Firstly, the almost anonymous narrator (dispatched to investigate police corruption) remains a seriously insubstantial figure who, whether reporting on Grushko or delivering for the reader a potted history of the trials and tribulations of everyday life, is annoyingly bloodless. There is no suggestion here that what we are told is specious though - far from it. The book opens with acknowledgements to those helping Kerr's researches, and his final text wears authenticity like a badge - renting coffins, bars of chocolate years out of date - almost at the expense of characterisation and, most cripplingly, thrills. What works so well as detail in any of the Berlin books blows Dead Meat out of the water, feeling welded into place like some earnest TV documentary on the hard-life of post-Russia rather than local colour there to enhance events taking centre-stage.

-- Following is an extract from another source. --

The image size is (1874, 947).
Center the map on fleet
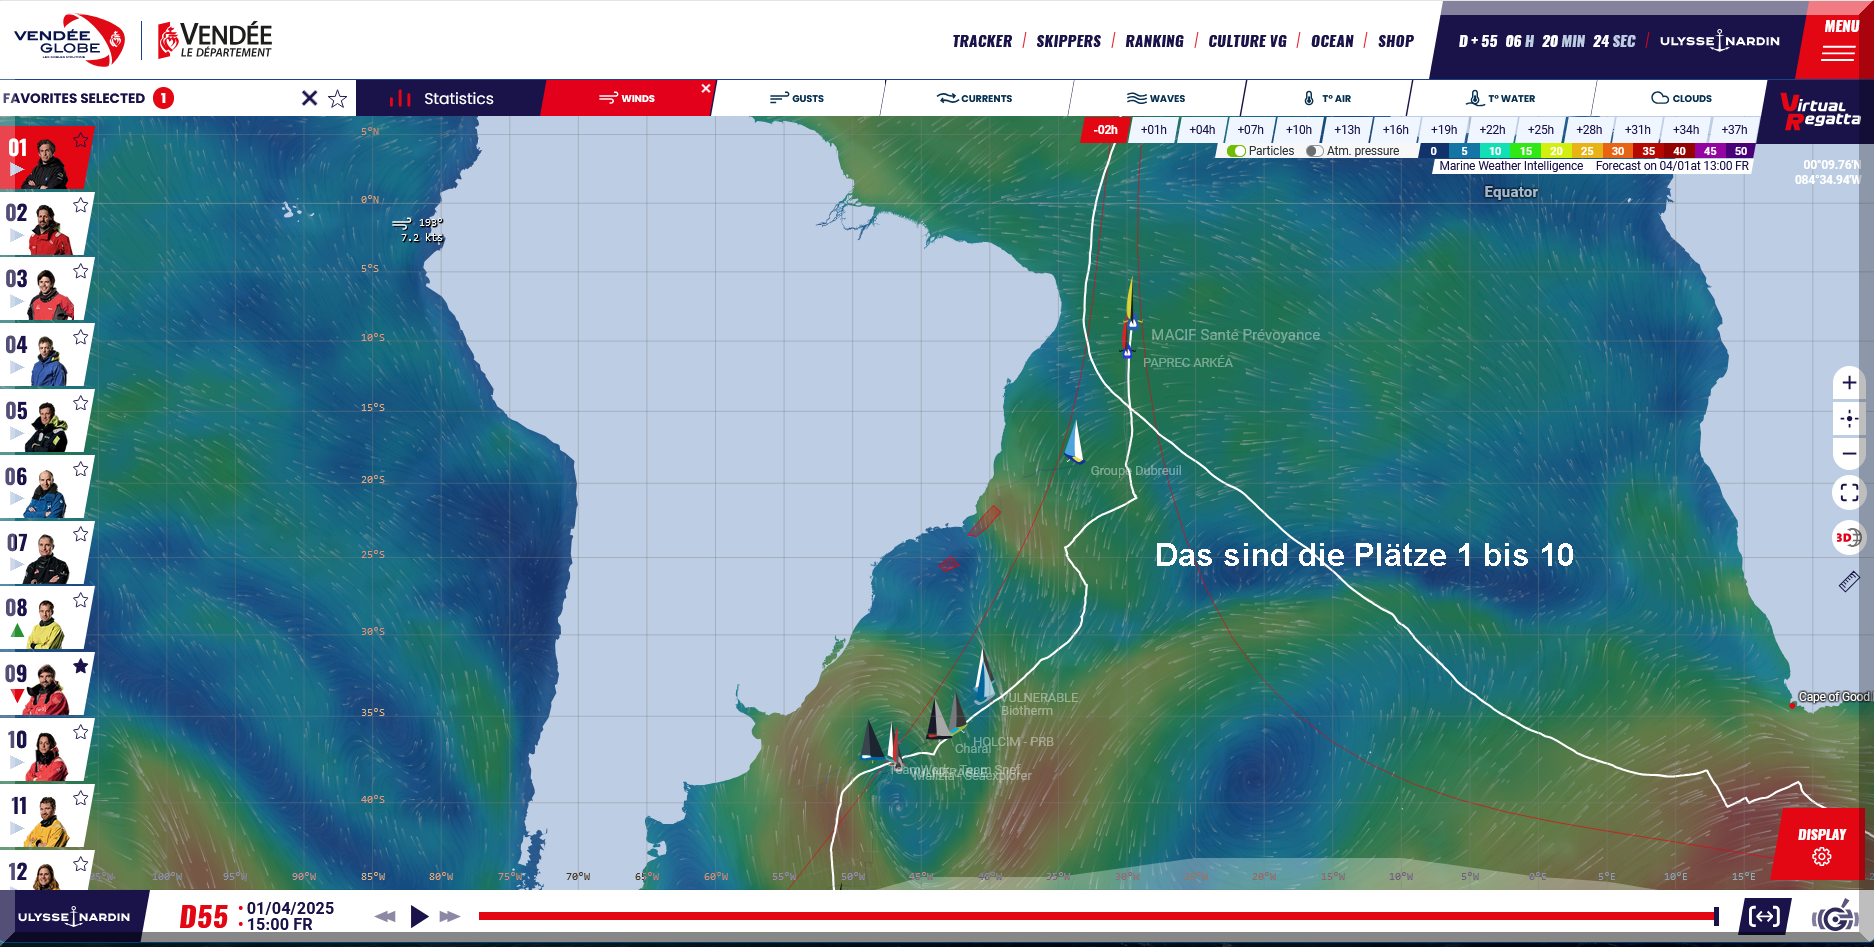(1849, 418)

Even before publication, Dead Meat is on the Morse-bandwagon, Brian Cox set to essay the Grushko role for the BBC, which, if nothing else, should at least put paid to the badly conceived narration on offer here. But in translating itself to the small screen, the book will have to fight hard to find much in the way of excitement from the terribly under-developed 'action' (while undoubtedly toning down on the extreme violence), or the way in which the plot drags its leisurely feet despite filling less than 250 pages as it is. Given its predecessors, Dead Meat is a disappointingly slight read that suggests Kerr would do as well to kill off this particular cop-franchise before it gets a chance to grow up.